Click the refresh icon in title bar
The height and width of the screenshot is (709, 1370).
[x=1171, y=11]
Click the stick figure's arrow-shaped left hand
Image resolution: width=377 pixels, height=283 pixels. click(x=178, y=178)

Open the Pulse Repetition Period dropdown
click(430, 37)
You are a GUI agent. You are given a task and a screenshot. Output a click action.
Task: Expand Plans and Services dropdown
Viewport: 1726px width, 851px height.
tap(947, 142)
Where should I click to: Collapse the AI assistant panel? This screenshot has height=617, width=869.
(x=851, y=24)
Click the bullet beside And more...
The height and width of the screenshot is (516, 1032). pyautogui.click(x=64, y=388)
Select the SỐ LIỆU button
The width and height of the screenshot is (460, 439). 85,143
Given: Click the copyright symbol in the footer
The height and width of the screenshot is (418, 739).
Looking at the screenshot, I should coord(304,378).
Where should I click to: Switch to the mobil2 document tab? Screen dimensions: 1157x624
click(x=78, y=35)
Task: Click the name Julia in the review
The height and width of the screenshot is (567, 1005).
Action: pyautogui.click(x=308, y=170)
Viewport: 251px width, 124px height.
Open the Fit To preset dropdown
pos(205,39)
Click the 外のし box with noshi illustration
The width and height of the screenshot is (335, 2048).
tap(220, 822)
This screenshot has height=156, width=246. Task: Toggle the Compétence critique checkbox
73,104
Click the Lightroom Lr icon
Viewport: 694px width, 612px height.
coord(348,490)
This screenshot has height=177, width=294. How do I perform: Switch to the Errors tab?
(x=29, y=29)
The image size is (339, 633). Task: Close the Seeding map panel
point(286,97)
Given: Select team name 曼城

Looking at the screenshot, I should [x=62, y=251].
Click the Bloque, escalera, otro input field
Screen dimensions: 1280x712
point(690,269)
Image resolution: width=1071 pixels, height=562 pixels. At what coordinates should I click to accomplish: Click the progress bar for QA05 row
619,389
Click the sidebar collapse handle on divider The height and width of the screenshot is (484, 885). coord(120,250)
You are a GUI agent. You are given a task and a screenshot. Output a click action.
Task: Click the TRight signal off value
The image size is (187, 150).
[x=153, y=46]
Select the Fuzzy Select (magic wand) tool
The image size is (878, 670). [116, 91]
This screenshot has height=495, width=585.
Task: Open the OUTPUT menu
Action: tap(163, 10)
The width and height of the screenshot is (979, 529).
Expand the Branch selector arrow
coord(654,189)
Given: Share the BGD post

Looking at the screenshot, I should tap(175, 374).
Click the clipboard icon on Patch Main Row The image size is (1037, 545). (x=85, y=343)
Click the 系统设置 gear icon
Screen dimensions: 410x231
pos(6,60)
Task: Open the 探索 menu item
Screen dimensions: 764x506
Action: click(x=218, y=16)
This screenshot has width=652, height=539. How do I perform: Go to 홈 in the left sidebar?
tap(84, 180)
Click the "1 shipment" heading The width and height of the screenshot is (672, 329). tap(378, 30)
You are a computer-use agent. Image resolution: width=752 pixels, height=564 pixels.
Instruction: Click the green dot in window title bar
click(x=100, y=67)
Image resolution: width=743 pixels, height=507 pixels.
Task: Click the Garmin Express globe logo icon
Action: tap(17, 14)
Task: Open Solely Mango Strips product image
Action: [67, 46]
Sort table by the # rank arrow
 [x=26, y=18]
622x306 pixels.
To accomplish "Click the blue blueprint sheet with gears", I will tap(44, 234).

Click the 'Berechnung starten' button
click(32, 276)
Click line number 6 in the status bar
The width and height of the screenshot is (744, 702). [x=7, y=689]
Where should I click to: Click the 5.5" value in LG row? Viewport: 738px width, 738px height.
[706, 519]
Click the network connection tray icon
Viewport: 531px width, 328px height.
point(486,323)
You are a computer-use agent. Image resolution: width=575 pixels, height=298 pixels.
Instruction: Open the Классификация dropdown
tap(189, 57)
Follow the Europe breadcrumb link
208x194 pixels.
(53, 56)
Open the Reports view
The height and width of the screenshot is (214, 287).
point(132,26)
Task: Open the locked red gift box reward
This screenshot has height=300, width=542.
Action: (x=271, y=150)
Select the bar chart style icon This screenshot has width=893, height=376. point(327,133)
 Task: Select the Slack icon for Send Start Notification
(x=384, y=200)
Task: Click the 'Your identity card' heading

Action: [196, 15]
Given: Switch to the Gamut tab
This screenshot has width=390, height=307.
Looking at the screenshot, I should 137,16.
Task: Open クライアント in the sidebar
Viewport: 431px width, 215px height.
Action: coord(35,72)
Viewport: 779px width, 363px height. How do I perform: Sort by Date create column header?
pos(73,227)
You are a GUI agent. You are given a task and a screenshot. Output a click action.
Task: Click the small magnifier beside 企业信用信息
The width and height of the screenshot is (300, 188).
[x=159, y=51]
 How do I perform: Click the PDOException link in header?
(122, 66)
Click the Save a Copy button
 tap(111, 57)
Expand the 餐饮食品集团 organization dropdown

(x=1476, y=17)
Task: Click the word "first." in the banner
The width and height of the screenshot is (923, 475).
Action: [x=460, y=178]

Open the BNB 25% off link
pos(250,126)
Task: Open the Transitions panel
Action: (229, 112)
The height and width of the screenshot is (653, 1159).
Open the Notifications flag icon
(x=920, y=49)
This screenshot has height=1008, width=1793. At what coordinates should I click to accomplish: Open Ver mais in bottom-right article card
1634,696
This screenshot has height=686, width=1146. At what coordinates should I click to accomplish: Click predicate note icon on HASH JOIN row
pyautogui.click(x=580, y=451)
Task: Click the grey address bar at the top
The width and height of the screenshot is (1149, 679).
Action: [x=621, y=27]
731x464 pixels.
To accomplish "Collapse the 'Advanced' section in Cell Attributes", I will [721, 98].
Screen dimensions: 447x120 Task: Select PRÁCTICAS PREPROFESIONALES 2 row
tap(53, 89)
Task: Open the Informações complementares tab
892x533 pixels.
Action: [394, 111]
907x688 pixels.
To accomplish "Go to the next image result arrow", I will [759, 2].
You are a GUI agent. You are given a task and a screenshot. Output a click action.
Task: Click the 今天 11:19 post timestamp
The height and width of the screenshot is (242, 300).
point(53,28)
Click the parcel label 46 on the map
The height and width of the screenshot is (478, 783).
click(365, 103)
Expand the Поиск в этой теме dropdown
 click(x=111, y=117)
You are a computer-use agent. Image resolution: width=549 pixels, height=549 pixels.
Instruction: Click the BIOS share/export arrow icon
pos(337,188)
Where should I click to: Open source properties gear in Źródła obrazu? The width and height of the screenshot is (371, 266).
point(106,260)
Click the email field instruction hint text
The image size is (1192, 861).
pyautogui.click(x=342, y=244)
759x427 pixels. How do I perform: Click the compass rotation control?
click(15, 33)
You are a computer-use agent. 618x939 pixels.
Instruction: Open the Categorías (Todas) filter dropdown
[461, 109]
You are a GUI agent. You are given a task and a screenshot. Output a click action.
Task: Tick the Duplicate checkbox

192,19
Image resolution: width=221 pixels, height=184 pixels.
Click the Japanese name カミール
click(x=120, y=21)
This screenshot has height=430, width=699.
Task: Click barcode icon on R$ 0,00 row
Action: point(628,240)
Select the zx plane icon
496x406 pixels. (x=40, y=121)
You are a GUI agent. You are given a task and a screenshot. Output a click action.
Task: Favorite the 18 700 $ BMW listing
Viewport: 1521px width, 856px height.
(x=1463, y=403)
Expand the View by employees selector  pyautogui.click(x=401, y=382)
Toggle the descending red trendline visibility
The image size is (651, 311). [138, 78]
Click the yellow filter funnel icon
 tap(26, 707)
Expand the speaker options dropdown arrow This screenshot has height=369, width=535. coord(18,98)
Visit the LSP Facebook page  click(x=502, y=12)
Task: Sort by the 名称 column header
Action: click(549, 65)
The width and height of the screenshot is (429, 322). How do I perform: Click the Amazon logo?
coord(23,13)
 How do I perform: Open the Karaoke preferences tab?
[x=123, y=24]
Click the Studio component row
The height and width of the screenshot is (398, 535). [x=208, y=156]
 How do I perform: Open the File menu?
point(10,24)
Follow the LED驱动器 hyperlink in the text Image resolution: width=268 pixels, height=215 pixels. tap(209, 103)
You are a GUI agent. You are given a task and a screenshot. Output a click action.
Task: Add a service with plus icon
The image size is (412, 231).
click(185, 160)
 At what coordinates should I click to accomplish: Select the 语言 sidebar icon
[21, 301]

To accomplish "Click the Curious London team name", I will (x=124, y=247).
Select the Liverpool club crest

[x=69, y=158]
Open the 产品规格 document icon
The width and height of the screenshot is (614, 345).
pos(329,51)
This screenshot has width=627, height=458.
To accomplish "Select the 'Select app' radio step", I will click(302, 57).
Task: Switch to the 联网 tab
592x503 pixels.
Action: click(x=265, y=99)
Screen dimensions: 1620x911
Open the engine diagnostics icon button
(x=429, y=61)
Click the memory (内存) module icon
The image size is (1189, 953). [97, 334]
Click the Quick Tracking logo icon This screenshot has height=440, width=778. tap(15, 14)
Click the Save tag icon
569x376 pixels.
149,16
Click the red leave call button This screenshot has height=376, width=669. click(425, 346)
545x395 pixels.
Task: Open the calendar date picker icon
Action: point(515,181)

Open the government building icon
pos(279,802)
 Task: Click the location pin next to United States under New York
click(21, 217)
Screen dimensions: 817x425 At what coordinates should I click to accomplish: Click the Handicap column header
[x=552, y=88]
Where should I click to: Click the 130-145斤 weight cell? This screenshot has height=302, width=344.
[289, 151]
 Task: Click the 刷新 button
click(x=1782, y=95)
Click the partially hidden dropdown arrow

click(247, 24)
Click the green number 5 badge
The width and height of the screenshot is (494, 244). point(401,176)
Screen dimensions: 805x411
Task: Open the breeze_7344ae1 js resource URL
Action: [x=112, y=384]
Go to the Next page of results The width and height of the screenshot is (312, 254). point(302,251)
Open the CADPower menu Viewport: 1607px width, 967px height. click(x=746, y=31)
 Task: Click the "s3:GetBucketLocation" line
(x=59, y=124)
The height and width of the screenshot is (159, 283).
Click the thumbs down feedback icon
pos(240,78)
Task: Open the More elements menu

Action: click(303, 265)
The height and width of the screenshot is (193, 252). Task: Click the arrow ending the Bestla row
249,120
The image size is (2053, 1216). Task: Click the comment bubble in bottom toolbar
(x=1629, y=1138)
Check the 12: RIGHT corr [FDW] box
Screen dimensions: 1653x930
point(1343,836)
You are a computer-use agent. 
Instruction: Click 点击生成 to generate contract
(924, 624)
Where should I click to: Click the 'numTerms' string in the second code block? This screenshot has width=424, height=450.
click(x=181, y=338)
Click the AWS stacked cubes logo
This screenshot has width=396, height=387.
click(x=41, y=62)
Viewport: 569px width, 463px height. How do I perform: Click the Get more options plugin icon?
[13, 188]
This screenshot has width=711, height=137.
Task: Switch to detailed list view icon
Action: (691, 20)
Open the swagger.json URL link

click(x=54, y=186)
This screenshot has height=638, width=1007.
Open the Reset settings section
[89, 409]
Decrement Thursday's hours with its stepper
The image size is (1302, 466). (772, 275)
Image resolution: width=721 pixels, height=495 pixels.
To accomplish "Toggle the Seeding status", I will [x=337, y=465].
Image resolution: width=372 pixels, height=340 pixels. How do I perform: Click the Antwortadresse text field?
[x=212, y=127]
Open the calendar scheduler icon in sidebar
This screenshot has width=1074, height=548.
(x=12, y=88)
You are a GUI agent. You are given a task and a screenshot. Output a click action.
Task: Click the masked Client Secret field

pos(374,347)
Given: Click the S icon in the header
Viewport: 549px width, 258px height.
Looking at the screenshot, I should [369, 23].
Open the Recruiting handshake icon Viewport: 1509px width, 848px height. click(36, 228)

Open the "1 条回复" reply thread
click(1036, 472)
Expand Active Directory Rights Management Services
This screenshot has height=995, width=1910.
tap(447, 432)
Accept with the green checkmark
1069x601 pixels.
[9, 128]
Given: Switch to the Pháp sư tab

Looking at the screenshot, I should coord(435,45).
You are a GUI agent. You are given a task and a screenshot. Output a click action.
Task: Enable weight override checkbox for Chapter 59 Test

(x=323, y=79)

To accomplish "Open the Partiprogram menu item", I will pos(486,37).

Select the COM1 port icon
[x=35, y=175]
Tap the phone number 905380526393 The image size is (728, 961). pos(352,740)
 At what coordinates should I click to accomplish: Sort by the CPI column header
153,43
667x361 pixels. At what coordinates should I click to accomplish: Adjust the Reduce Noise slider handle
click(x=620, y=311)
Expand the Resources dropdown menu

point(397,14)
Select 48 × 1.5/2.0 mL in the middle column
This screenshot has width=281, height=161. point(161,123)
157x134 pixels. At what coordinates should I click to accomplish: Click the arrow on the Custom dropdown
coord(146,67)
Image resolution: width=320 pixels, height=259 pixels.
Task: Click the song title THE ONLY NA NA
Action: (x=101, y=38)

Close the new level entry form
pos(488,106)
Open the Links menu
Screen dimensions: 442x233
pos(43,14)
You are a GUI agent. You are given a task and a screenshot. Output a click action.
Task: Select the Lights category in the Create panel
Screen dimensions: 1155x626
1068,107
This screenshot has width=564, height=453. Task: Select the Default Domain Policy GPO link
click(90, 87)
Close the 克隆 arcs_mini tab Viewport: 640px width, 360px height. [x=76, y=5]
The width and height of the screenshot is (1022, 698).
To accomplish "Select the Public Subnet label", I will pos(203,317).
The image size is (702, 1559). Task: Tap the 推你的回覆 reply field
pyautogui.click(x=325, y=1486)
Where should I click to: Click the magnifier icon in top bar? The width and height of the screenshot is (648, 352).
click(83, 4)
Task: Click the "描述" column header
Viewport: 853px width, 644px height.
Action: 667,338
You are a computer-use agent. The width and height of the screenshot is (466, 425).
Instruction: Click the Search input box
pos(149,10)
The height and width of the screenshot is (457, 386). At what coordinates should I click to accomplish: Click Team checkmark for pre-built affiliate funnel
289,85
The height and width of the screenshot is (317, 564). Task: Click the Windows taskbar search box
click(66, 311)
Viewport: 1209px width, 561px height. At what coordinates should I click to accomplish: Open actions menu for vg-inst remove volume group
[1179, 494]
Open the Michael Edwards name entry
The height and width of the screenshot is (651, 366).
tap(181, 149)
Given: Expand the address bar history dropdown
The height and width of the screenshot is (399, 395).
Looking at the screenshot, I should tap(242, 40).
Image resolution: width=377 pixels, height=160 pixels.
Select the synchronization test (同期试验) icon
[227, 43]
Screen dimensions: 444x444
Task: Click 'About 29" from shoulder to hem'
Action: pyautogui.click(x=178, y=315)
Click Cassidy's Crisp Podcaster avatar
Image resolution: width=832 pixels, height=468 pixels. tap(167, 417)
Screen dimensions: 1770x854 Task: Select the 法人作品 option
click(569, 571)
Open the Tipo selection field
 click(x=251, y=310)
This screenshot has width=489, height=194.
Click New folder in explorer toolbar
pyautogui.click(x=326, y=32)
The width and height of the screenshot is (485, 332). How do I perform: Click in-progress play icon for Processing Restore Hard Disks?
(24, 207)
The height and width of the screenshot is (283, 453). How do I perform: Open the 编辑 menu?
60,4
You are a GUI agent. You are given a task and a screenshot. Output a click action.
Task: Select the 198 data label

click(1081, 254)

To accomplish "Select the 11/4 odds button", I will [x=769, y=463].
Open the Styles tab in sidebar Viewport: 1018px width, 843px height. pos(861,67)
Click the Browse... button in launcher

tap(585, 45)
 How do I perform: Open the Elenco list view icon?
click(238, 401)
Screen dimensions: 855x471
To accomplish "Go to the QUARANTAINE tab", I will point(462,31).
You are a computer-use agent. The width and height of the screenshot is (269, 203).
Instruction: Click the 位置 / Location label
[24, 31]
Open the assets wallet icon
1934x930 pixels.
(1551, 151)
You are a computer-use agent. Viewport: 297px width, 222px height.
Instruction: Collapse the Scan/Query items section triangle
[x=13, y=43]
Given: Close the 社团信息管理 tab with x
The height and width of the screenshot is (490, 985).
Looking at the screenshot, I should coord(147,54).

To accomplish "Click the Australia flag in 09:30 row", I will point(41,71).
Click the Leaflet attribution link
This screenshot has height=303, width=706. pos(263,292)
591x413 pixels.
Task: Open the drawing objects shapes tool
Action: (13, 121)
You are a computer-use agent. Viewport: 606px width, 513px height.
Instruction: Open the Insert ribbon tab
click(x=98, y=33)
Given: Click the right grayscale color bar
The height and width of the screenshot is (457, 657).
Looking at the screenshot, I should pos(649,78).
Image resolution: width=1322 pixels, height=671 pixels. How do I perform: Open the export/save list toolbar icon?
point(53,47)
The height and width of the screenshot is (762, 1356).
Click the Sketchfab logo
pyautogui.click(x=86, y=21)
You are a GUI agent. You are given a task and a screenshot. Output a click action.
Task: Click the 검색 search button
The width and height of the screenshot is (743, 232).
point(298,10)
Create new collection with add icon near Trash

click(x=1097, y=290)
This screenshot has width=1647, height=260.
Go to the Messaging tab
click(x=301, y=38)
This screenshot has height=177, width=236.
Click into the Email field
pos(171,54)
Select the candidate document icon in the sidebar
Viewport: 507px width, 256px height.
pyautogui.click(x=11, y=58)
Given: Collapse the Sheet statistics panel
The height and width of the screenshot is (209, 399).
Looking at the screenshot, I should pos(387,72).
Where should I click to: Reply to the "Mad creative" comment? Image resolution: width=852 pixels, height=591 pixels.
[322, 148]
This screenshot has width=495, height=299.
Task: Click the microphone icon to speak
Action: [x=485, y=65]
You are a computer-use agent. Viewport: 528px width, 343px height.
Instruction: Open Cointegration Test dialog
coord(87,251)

= = = = =

WHAT TO DO
Update the records starting at the line that contains "The height and width of the screenshot is (317, 564)." and ending at the line that contains "click(x=251, y=310)", replacing "selection field" with "dropdown menu" and leaving everything else unchanged.

ANSWER TO THE PROBLEM
The height and width of the screenshot is (317, 564). Task: Click the Windows taskbar search box
click(66, 311)
Viewport: 1209px width, 561px height. At what coordinates should I click to accomplish: Open actions menu for vg-inst remove volume group
[1179, 494]
Open the Michael Edwards name entry
The height and width of the screenshot is (651, 366).
tap(181, 149)
Given: Expand the address bar history dropdown
The height and width of the screenshot is (399, 395).
Looking at the screenshot, I should tap(242, 40).
Image resolution: width=377 pixels, height=160 pixels.
Select the synchronization test (同期试验) icon
[227, 43]
Screen dimensions: 444x444
Task: Click 'About 29" from shoulder to hem'
Action: pyautogui.click(x=178, y=315)
Click Cassidy's Crisp Podcaster avatar
Image resolution: width=832 pixels, height=468 pixels. tap(167, 417)
Screen dimensions: 1770x854 Task: Select the 法人作品 option
click(569, 571)
Open the Tipo dropdown menu
 click(x=251, y=310)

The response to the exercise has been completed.